Happy Earth Day, Hermanas!
A year ago I launched this blog in time for earth day, and with my first real post, I offered a challenge to help save the planet in a bunch of small ways. This year, I want to offer a new challenge for anyone interested in trying it. This year the challenge is to tune in, and connect to the energies of the Earth. Does that sound strange? Keep reading.
This Earth Day, I’d like to introduce anyone not yet in the know, to the Wheel of the Year.
I first learned about the Wheel of the Year as a young teen when I was exploring pagan religions from the back rows of my public library. Noticing that these pagan holidays aligned with a lot of the religious and cultural holidays that I’d already been celebrating, my curiosity was piqued.
As I sought more information, I quickly found that many pre-christian agrarian societies followed a similar cycle of celebrations, generally based around agricultural cycles. While many of these holidays had theistic leanings or associations with various deities or mythology, they could also be boiled down to very straight forward, and fairly secular themes.
When I stripped away the dogma, the wheel of the year became a structure that fit naturally into my life. Living my life in motion with the Earth has also helped to deepen my connection to life and the natural cycles that connect all living things: Plants, Animals, and People.
What is it?
The Wheel of the Year is a calendar that depicts one solar rotation separated into eight points.
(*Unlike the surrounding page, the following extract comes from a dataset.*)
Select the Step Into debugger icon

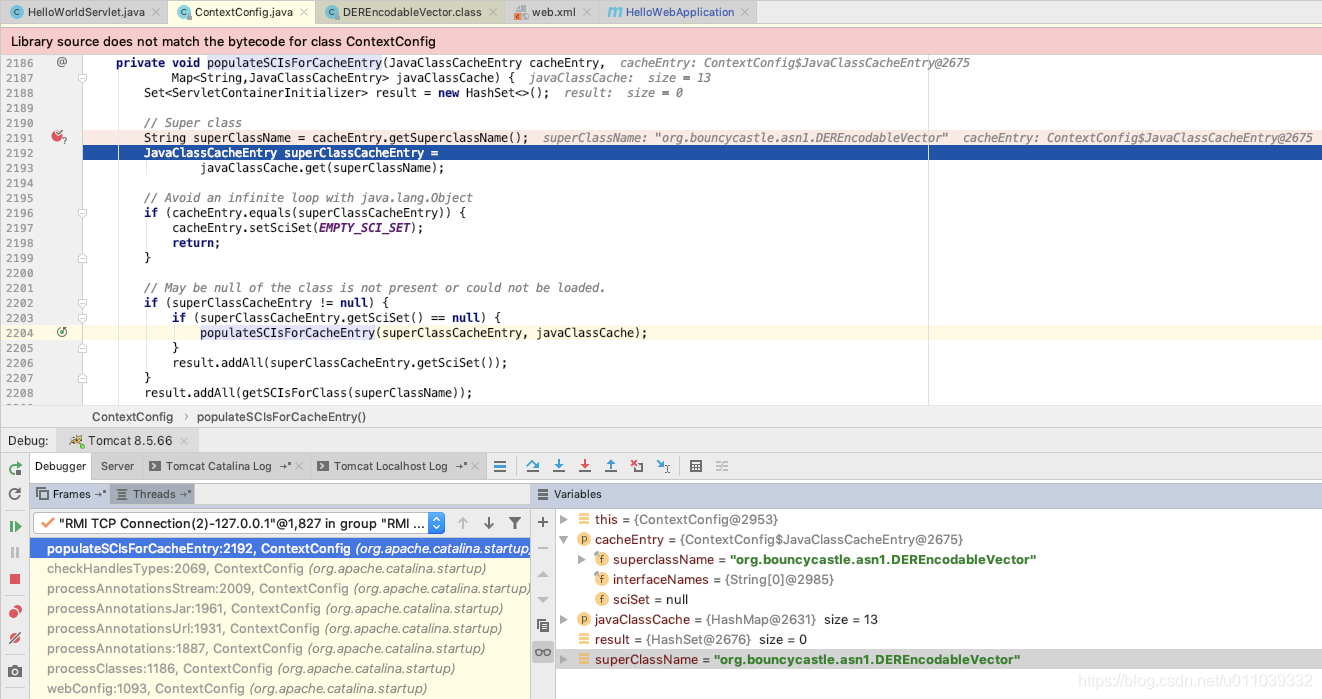coord(559,465)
These eight points are celebrations of each season, and they typically align with the quarter and cross-quarter days of the year.
The solstices and equinoxes mark the quarter days, and the half-way dates between those quarters are the cross-quarter days. These celebrations align with many modern holidays because so many of our mainstream religions stem from sun veneration.
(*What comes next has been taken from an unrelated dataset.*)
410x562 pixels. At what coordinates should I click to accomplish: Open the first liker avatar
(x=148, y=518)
Rather than go into all of the religious lore, I’ll give you a brief introduction to each seasonal celebration from a completely secular standpoint, this way you can practice tuning into the energy of each season over the course of the next year.
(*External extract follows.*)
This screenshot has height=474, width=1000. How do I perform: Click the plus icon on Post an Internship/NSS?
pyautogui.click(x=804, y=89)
The secular approach is more universal in my opinion, and allows us to integrate the Wheel of the Year into our lives without having to contradict any established cultural or spiritual traditions.
While it may sound like this guide is ripped from a farmers almanac while you’re reading it, please keep in mind that in our modern lives, our harvest cycles have to do with our personal growth. Our crop is full of life lessons and defining experiences. Our processes to cultivate these lessons and experiences translate directly to our growth and expansion through them.
Winter Solstice (20-25 December)
The Winter Solstice is a celebration of the birth of the Sun. That sounds familiar, doesn’t it?
This seasonal celebration marks the halfway point in the darker half of the year. We celebrate the symbolic birth of the sun because after this day, which is the shortest day and longest night of the whole year, the days get incrementally longer.
On this day we recognize that despite the long winter that is still ahead of us, the light will return to our lives. In the meantime, we gather around with our families to create warmth that will last through the winter.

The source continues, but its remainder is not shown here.